Mr Yushchenko met a group of business leaders, financial executives, representatives from non-profit groups as well as key members of the local Ukrainian community. He outlined his plans to create a business-friendly Ukraine, by battling corruption and lowering taxes. Meanwhile, his wife addressed students at the University of Chicago Business School. Chicago has around 100,000 Ukrainians, and many saw the visit as a homecoming for Mrs Chumachenko-Yushchenko, who moved to Ukraine 14 years ago. Chicago and Kiev became sister cities in 1991.
Rebound
The other orange wave to hit Chicago on April 4th came from fans of the University of Illinois men’s basketball team, which reached the finals of the national college basketball tournament. Despite a dramatic come-back in an earlier playoff game, the Illini succumbed to North Carolina in the championship game, 75-70, when the final buzzer sounded on the 100th season of Illinois Basketball. The team’s mascot, Chief Illiniwek, was not there to help: he has drawn controversy for years over what Native Americans argue is a racist image.
All in the past
The popular head of the Chicago Historical Society (CHS), Lonnie Bunch, has been tapped to head a yet-to-be-built African-American history museum at the Smithsonian Institution in Washington, DC. The museum, which may not open for another 15 years, is expected to cost $300m to $400m. It was authorised by Congress in 2003, though the idea was first proposed in the 1920s. Mr Bunch, a former Smithsonian curator and an African-American, is often praised for his grand plans and fundraising skills.

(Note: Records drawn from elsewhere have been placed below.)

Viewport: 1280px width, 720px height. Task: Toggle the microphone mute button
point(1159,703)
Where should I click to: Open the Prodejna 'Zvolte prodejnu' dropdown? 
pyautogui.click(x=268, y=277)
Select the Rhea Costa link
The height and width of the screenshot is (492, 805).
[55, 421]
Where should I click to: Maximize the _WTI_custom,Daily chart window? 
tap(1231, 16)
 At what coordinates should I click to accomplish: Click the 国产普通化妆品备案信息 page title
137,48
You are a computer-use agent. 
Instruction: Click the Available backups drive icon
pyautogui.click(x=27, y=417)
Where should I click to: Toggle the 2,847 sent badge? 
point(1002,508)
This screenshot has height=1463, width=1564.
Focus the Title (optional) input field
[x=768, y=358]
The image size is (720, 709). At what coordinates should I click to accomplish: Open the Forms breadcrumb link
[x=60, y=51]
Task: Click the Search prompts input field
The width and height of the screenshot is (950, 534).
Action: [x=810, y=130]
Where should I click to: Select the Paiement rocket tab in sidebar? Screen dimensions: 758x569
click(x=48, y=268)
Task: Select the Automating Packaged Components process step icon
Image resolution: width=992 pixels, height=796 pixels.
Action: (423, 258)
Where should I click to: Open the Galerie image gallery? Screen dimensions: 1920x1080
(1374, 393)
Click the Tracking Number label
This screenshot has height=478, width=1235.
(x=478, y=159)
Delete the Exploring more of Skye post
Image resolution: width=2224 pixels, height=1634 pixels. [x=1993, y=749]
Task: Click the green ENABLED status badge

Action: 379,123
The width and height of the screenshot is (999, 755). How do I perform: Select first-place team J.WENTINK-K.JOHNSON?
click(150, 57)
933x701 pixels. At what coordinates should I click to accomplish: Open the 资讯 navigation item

This move comes soon after Mr Bunch announced a $22m renovation of the CHS for its 150th anniversary, including adding exhibit space and overhauling most of the permanent displays. The work is expected to be finished by autumn 2006, in time for the CHS's birthday celebrations. Mr Bunch has said he will stay at the Historical Society until June.
Bellow's gift
Saul Bellow, a prize-winning novelist with a huge influence on American fiction and long ties to the city, died on April 5th at the age of 89. He spent most of his life here, immigrating to the city as a child and later teaching for 30 years at the University of Chicago. Although he spent the last 12 years of his life in New England, Mr Bellow, who won a Nobel Prize and a Pulitzer among many other honours, had what the Chicago Tribune called a “lifelong love affair with Chicago”.
The rhythms and vitality of the street fuelled most of his books, and his heroes—immigrants, hucksters, intellectuals, dreamers—all struggled to find meaning amid the mess of postwar America. “The Adventures of Augie March”, published in 1953, was Bellow's breakthrough. It opens with one of his most memorable lines, and reads like a valentine to his chosen American city: “I am an American, Chicago born—Chicago, that somber city—and go at things as I have taught myself, free-style, and will make the record in my own way: first to knock, first admitted; sometimes an innocent knock, sometimes a not so innocent.”
Catch if you can
April 2005
Body Worlds
Until September 5th 2005
On the road for years, this remarkable show at the Museum of Science and Industry might amaze, intrigue, shock or horrify you—but it will not leave you unmoved. More than 200 people donated their cadavers to the project's director, Gunther Von Hagens, so that he could variously skin or dissect them before preserving the results by a process he calls “plastination”: replacing body fluids with clear, flexible plastic. One of the more shocking displays is the corpse of a woman who was eight months pregnant, her belly cut away to reveal a fully-formed fetus.
Another features a posed family made up from their blood vessels. A third shows a man playing basketball with his skin removed, revealing the extraordinary interplay of muscle and sinew.
Quite a few of the bodies here have blackened lungs, pointedly making clear the effect of smoking on the body. Mr von Hagens's critics claim he is a morbid and ghoulish showman, but the show is clearly educational. His project has apparently persuaded several thousand people to promise him their corpses.